Pocos directores podrán decir que poseen un estilo tan propio como el de Wes Anderson. Un estilo capáz de ubicar a sus personajes en un mundo particular, que mezcla lo real con lo imaginario, y en donde todas sus películas parecen desarrollarse alejadas de la cotidianeidad.
En El Gran Hotel Budapest, Anderson pareciera haber encontrado en los textos de Stefan Sweig que le sirvieron de inspiración, un camino para llevarnos a un tour por ese mundo amplio del que anteriormente nos dio muestras específicas.
Rodeado de un elenco multitudinario y reconocible para realizar participaciones especiales, comenzamos con una historia dentro de otra historia, como una suerte de muñeca rusa. De las páginas de un libro, pasamos a un escritor (Jude Law) que llegá al mítico hotel Gran Budapest para conocer a su dueño, el Sr. Moustafa (F. Murray Abraham) que le contará la historia de cómo llegó a alzarse con la titularidad del hotel; un lugar de ensueño, exquisito, en el que el resto del mundo pareciese perderse.
Así saltamos a un Zero Moustafa joven (Tony Revolori) recién empleado en la conserjería del hotel que quedará bajo el aprendizaje de Gustave H (Ralph Fiennes) conserje alma de ese hotel europeo. El hombre se gana el corazón de todas las huéspedes, y de ese carisma arrollador saca todo tipo de ventajas.
Estamos entre las dos Guerra Mundiales, tiempos de una paz endeble y regidos por una fuerte presencia militar. Una de las ancianas huéspedes frecuentes (Tilda Swinton haciendo gala de maquillaje protático y talento interpretativo) fallece intempestivamente, y deja como legado a Gustave un cuadro renacentista de precio incalculable. Claro, los familiares de la mujer no estarán muy conformes con la decisión, lo cual llevará a una trama de robos y venganzas, espionaje, aventuras y aprendizaje de vida alrededor de todo el continente, en el cual la situación histórica no será irrelevante.

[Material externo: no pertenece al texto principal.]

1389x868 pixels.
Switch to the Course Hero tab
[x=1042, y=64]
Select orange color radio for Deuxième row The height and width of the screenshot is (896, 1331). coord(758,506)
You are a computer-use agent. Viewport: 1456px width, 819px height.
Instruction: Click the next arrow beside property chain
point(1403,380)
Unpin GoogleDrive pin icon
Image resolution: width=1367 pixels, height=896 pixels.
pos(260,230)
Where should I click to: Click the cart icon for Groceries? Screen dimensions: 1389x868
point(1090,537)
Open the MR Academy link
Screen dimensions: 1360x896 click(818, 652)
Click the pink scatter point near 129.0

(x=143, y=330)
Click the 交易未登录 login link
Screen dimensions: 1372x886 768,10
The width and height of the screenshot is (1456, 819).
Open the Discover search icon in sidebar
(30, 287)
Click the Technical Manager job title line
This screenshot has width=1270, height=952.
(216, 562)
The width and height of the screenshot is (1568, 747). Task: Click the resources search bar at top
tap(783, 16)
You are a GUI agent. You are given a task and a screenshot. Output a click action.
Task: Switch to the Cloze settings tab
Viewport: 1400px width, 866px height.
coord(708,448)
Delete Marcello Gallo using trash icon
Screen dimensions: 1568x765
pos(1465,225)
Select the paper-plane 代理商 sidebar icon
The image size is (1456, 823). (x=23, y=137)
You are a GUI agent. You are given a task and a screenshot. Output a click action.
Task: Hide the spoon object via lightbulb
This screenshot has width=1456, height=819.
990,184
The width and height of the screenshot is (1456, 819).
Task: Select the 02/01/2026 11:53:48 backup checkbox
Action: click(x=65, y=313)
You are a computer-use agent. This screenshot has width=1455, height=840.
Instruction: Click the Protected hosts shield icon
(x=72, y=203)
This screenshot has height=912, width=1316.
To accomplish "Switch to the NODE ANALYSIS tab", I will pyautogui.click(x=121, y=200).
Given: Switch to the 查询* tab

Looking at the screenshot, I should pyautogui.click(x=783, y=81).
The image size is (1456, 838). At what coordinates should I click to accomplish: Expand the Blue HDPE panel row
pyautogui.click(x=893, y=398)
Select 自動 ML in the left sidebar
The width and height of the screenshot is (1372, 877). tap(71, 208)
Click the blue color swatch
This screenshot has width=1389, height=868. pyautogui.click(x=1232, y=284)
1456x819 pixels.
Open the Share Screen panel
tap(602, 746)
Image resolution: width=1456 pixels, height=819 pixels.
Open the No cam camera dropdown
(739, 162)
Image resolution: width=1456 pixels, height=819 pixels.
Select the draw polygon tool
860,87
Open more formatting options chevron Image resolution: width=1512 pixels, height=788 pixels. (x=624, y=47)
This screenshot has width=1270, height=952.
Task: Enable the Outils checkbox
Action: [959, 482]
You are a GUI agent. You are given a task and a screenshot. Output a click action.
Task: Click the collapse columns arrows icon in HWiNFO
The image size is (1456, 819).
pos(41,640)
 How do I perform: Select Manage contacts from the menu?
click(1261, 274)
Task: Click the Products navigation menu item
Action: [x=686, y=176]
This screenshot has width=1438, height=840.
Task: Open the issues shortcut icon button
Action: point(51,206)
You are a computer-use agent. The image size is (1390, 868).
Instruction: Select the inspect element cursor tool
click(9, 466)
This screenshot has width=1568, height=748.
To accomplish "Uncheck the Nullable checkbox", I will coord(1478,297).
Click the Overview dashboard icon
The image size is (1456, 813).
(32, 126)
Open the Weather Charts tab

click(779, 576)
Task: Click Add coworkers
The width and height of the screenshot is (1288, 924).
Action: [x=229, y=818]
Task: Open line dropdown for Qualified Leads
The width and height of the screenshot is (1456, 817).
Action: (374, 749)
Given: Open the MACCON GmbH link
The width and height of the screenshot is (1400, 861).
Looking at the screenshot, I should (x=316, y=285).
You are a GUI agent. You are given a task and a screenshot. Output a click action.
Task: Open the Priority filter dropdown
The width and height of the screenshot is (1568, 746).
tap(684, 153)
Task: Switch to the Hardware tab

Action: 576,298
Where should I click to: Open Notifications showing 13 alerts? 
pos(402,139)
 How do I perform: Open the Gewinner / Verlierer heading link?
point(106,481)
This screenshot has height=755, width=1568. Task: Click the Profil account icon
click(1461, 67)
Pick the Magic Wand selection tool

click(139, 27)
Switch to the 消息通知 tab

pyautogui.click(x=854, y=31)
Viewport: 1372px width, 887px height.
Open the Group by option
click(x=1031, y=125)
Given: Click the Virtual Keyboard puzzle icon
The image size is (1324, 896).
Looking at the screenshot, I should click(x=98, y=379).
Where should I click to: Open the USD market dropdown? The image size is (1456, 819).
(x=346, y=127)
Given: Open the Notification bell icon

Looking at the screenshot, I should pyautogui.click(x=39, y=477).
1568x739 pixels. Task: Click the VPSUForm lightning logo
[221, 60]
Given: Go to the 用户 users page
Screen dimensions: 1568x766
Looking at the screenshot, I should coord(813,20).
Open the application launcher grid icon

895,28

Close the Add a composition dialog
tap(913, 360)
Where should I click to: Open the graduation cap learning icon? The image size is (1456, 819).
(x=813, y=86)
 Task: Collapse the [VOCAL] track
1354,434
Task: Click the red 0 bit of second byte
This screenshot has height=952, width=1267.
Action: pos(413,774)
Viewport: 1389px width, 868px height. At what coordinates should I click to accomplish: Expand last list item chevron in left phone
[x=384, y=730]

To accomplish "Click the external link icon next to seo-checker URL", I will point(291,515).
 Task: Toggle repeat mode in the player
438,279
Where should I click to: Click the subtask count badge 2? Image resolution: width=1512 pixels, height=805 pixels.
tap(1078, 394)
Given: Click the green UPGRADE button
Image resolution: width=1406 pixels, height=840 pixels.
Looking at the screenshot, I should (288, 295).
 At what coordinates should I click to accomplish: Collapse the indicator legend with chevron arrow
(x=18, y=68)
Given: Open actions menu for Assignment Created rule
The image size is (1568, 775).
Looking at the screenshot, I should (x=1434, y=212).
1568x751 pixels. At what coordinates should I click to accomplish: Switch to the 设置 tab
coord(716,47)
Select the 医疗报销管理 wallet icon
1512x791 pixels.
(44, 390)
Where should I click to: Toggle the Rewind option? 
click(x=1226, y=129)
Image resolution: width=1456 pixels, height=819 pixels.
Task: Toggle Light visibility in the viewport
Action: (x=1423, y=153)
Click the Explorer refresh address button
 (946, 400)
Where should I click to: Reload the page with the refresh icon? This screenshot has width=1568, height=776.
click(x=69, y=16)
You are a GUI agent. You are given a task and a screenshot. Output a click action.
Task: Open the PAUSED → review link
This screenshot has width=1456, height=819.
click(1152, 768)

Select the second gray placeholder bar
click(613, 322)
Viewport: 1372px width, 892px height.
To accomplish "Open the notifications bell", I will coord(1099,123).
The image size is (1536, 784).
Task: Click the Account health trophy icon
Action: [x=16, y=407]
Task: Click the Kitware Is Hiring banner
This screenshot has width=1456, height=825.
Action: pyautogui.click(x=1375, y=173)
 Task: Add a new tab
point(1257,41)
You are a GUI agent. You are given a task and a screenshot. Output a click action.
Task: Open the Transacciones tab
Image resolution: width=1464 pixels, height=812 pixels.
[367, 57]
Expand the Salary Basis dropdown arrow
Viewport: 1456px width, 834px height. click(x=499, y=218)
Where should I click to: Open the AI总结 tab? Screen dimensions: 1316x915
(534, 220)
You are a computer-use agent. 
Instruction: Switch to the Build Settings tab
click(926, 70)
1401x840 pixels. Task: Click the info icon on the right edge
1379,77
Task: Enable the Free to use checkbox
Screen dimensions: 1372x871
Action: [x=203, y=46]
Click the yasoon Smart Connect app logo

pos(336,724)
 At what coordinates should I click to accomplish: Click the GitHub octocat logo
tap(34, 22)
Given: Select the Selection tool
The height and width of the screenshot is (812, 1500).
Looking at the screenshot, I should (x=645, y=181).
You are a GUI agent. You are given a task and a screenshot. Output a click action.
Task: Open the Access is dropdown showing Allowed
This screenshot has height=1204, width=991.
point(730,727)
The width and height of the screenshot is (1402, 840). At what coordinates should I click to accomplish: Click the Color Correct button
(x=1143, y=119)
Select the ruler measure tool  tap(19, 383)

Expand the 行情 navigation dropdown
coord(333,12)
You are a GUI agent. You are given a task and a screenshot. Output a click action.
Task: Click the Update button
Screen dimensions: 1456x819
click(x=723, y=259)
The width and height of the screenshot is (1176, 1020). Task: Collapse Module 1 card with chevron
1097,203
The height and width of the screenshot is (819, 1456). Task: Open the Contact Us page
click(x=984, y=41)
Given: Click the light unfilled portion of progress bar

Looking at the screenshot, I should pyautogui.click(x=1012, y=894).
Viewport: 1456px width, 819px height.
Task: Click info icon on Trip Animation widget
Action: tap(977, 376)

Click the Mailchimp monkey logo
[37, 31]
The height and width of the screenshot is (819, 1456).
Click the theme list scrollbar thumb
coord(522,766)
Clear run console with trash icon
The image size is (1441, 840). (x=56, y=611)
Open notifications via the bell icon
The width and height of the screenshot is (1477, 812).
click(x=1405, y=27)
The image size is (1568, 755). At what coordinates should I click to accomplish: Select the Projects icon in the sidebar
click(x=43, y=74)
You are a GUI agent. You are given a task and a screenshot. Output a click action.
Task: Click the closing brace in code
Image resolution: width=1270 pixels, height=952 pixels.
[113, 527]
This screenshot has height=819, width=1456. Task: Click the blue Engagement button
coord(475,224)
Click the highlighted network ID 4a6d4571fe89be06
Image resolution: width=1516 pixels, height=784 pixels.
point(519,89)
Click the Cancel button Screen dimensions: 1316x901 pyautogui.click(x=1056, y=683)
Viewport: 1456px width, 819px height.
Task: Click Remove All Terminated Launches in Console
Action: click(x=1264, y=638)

Al igual que sucede con los films de Woody Allen, hablar de un film de es Anderson ya parece garantía de hablar de amontonamiento de estrellas. Así, pasarán delante de la pantalla, además de los mencionados, Adrien Brody, Willem Dafoe, Mathieu Almaric, Saoirse Ronan (que se repone de esa ingrata experiencia que fue La Huésped), Jeff Goldblum, Harvey Keitel, Edward Norton, Bill Murray, Jasón Schwartzman, y la voz de Tom Wilkinson como narrador. Todos abrazan el ridículo carisma que les propone el director y logran momentos brillantes, pese a que algunos contarán con pocos minutos y hasta deberán ser buscados con lupa para ser localizados.
El director está a sus anchas con la posibilidad de mostrar el pintoresquismo del hotel, y contrastarlo con la extravagancia oscura de los exteriores europeos. Los escenarios parecen salidos de un cuento de hadas, de la irrealidad mejor representada, y este quizás sea el punto más alto del film. Para esto, la presencia en la dirección de fotografía de Robert D. Yeoman, el mismo de toda la filmografía de Anderson, resultará fundamental.
El guión tiene momentos desopilantes, de locura total, y otros en donde la historia decae en ciertas simplezas. No estamos ante un film perfecto, tampoco el mejor trabajo de su director, pero sí uno muy personal, hasta sería justo llamarlo único en su especie.
Dinámico, divertido, disparatado, como un libro troquelado, así es El Gran Budapest, sin dudarlo, una alegría de cartelera.